Les rapports financiers du CNOM sont sommaires alors que les institutions devraient faire l’objet d’une transparence morale et sur la traçabilité de leur comptabilité. Il serait également préférable de pratiquer des audits financiers externes régulièrement et ce indépendamment des audits internes qui se déroulent annuellement.

6. Le charlatanisme

Le charlatanisme a pu, parfois, échapper aux condamnations. Si on devait donner un exemple, ça serait sans doute les propos d’un député de peuple annonçant la découverte, par une boite privée, d’une phytothérapie contre le Covid.

 

7. L’ancien code de déontologie

L’absence d’une continuité adéquate entre les bureaux successifs a causé du tort à plusieurs projets, mort-nés, qui auraient pu apporter un bénéfice réel au secteur de la santé.

Mais indépendamment de ce manque de continuité, un autre facteur handicape la pratique médicale en Tunisie et ce depuis une dizaine d’années : c’est l’absence d’une actualisation de notre code de déontologie dont la dernière modification remonte à l’année 1993.
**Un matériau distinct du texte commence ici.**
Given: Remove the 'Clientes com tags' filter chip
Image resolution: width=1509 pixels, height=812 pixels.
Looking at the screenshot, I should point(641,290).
Plusieurs tentatives de mise à jour de ce code ont été vouées à l’échec, d’une part à cause de l’instabilité politique depuis la révolution et d’autre part à cause du manque de persévérance chez les auteurs de ces initiatives.

Voici en quelques lignes, les défaillances auxquelles les nouveaux membres élus doivent remédier en toute urgence et ce dès le premier jour de leur mandat.

Pour conclure, il ne faut pas s’étonner que face à une telle situation, le médecin tunisien se trouve devant un choix crucial, dès le premier jour de sa carrière: quitter le pays pour pratiquer la médecine dans les règles de l’art ou essayer de survivre à ce fléau aux dépens de ses convictions. Notons que 6000 médecins ont quitté la Tunisie depuis la révolution.

Enfin, il est grand temps de reconsidérer le statut et les prérogatives du CNOM. C’est indispensable pour sauver le secteur de la santé en Tunisie.

Kaissar Sassi
Médecin anesthésiste-réanimateur Centre Hospitalier Universitaire (CHU) de Toulouse,
Trésorier de l'association des médecins tunisiens dans le monde et l'un de ses membres fondateurs.